Resumindo, o velho não cabia em si de contente, talvez como nunca
estivera em sua vida.
No grande dia ele apareceu às onze horas em ponto, veio direto da
missa, com a casaca decentemente cerzida e, realmente, com um colete
novo e botas novas. Em cada mão tinha um pacote de livros. Sentamo-nos
todos então na sala de Anna Fiódorovna para tomarmos o café (era
domingo). Parece-me que o velho começou dizendo que Púchkin era um
poeta muito bom; depois, perdendo o fio da meada e se atrapalhando todo,
de súbito mudou de assunto, começou a dizer que um homem precisa se
comportar bem e que, se não se comporta bem, então significa que está
sendo indulgente consigo mesmo; que os maus hábitos acabam com a vida
de um homem e o levam à perdição; chegou a enumerar alguns exemplos
nocivos de intemperança e concluiu com o fato de que desde algum tempo
havia se emendado por completo e que agora se comportava de maneira
exemplar. Que mesmo antes sentia que os sermões do filho eram justos, que
vinha sentindo isso e que foi adicionando tudo no coração, mas que agora
começara a se abster também na prática. Como prova disso, oferecia os
livros comprados com o dinheiro juntado por ele ao longo de muito tempo.

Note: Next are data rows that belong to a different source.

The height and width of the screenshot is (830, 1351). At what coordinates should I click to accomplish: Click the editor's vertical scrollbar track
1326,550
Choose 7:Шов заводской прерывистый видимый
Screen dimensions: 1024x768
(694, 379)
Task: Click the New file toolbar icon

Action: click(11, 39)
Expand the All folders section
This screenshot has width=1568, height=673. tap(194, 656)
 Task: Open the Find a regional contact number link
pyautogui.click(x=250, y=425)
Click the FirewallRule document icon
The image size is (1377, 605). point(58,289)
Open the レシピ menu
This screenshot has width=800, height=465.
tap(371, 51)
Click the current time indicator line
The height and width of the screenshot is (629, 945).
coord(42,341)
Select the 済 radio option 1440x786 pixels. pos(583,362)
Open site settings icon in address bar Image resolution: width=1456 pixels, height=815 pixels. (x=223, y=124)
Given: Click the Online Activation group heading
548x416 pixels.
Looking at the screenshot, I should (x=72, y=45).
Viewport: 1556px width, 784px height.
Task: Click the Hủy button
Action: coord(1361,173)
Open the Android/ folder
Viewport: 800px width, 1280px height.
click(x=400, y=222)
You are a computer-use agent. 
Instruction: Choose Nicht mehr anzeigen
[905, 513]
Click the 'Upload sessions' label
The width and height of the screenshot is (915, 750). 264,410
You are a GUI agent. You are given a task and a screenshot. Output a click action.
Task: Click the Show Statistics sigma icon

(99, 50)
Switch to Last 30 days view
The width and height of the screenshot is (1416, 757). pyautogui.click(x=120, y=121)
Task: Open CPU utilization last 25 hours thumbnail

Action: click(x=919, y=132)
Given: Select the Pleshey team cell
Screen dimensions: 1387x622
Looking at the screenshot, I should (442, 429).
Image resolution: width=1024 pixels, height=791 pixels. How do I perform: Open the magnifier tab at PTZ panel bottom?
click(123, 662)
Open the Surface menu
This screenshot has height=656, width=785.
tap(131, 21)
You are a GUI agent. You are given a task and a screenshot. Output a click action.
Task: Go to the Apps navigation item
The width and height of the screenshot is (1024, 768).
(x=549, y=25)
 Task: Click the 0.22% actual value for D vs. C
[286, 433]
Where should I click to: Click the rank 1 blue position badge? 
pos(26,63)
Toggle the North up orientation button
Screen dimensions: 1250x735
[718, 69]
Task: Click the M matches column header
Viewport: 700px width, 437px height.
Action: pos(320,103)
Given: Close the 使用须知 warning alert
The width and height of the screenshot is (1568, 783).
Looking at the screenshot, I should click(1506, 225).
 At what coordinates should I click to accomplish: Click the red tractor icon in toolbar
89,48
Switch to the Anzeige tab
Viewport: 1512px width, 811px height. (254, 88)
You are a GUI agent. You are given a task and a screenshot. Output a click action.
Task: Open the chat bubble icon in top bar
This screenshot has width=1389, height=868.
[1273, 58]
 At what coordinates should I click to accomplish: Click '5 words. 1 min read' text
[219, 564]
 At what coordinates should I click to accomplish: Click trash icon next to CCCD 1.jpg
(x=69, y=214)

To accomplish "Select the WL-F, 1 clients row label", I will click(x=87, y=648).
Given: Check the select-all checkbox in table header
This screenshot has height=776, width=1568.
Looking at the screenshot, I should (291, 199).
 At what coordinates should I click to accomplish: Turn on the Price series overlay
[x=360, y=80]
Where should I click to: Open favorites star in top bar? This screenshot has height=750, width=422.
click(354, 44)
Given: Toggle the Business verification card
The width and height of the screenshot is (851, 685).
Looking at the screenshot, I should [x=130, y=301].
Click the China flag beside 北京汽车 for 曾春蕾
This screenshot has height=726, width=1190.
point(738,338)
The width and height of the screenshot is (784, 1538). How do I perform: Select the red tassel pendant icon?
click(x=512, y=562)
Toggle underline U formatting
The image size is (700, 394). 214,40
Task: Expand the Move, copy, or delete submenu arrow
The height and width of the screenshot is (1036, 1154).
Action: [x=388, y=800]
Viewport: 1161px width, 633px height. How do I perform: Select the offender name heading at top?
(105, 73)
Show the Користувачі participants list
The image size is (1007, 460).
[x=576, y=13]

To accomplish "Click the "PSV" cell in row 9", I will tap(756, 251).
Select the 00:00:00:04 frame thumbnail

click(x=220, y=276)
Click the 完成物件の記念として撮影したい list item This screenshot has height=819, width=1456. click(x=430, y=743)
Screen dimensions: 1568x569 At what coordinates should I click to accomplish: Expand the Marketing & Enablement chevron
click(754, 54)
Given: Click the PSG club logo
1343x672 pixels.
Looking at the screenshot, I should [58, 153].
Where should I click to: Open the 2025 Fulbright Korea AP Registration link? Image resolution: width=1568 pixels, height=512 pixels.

Eu não conseguia conter as lágrimas e o riso ao ouvir o pobre
velho; sabia mentir bem em caso de necessidade! Os livros foram levados
para o quarto de Pokróvski e colocados na prateleira. Pokróvski adivinhou
de imediato a verdade. O velho foi convidado para o almoço. Nesse dia
estávamos todos muito alegres. Depois do almoço jogamos cartas e
prendas; Sacha se divertia, e eu não lhe ficava atrás. Pokróvski estava
atencioso comigo e ficou tentando encontrar uma ocasião para
conversarmos a sós, mas eu não me rendi. Este foi o melhor dia daqueles
quatro anos inteiros de minha vida.
Mas agora vêm só recordações tristes, penosas; tem início a novela
sobre os meus dias negros. Talvez seja por isso que minha pena começa a se
mover mais devagar, como se se recusasse a continuar a escrever. Talvez
seja por isso que tenho passado com tanto entusiasmo e tanto amor para a
minha memória até os pormenores mais insignificantes de minha
insignificante vidinha nos meus dias felizes. Esses dias duraram tão pouco;
foram substituídos pelo desgosto, um desgosto amargo, que só Deus sabe
quando terá fim.
Minha desdita começou com a doença e a morte de Pokróvski.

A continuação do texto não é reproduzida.